Provided data:

+++++

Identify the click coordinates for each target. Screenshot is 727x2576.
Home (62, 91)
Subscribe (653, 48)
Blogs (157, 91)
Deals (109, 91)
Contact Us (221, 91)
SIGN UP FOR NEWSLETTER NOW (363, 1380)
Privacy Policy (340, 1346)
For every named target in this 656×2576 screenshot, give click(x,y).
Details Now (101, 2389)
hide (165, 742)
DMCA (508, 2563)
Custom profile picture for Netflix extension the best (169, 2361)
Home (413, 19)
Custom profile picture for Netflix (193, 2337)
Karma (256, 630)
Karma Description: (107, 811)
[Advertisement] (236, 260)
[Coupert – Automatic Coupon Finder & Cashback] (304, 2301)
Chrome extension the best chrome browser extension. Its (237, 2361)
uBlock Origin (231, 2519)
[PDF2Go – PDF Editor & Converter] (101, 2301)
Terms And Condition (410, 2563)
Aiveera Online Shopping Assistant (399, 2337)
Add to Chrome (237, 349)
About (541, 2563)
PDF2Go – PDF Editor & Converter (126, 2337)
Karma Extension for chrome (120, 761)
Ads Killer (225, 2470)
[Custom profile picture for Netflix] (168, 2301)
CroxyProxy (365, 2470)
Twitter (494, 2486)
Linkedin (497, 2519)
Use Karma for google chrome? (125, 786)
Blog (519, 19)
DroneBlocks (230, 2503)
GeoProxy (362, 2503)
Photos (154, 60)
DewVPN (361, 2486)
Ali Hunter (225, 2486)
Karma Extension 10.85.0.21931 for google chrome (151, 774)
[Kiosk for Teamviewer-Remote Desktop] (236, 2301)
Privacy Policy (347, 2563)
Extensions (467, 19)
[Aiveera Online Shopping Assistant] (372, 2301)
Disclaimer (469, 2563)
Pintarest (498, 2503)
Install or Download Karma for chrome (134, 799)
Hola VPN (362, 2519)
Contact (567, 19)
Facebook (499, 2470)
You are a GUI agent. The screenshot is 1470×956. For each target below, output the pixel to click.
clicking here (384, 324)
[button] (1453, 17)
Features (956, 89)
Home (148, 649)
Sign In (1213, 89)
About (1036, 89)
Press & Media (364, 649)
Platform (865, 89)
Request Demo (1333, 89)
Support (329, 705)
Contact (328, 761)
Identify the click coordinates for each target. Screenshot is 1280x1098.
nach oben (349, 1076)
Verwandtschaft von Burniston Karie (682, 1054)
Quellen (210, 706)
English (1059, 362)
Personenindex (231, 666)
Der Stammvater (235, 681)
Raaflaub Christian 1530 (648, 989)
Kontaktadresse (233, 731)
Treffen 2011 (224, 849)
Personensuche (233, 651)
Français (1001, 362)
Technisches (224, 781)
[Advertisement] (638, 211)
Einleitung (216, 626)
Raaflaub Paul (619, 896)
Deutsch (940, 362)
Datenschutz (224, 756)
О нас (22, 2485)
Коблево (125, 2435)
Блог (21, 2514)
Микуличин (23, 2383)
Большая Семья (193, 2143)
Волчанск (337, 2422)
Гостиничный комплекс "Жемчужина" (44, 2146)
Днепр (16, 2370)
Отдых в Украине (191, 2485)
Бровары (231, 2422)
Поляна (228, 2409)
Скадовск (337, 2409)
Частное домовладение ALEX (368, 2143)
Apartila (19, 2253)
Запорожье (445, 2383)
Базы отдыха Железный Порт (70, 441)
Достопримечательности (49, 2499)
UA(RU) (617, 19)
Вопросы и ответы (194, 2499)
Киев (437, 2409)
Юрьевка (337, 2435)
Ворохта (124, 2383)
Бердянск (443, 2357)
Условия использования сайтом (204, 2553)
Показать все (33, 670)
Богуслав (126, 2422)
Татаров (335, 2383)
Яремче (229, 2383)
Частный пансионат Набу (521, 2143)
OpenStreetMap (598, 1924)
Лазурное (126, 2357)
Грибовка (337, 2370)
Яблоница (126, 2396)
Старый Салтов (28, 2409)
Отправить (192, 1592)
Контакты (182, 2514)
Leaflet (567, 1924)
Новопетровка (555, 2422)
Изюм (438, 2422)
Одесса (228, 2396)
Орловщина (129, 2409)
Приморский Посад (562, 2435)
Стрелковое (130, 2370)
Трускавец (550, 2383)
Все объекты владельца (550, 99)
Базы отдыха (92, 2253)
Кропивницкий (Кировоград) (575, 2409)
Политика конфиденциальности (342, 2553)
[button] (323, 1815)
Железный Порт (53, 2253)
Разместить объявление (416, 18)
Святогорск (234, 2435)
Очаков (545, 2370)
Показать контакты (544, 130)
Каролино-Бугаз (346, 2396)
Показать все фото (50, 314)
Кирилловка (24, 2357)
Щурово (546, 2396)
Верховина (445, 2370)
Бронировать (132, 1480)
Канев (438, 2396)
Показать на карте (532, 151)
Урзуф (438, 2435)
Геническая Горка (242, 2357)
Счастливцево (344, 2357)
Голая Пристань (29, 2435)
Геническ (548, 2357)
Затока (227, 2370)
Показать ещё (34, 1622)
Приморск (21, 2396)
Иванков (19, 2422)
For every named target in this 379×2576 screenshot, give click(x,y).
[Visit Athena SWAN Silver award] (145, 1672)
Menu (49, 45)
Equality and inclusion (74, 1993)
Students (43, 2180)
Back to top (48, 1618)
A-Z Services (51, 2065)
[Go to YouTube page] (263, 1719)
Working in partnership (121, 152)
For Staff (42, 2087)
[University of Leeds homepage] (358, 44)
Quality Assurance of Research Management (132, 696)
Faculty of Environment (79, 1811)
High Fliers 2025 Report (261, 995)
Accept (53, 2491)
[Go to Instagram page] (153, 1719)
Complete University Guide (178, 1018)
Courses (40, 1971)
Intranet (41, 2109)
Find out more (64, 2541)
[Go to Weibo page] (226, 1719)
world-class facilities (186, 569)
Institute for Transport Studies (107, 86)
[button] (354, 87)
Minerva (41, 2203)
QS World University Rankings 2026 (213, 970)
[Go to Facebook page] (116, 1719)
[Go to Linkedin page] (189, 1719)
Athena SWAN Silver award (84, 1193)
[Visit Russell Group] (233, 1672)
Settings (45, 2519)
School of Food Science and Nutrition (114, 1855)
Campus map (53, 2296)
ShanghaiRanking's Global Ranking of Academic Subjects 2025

+++++

Your goal: The expected result is every line above containing the string "SWAN".

Exercise output:
[Visit Athena SWAN Silver award] (145, 1672)
Athena SWAN Silver award (84, 1193)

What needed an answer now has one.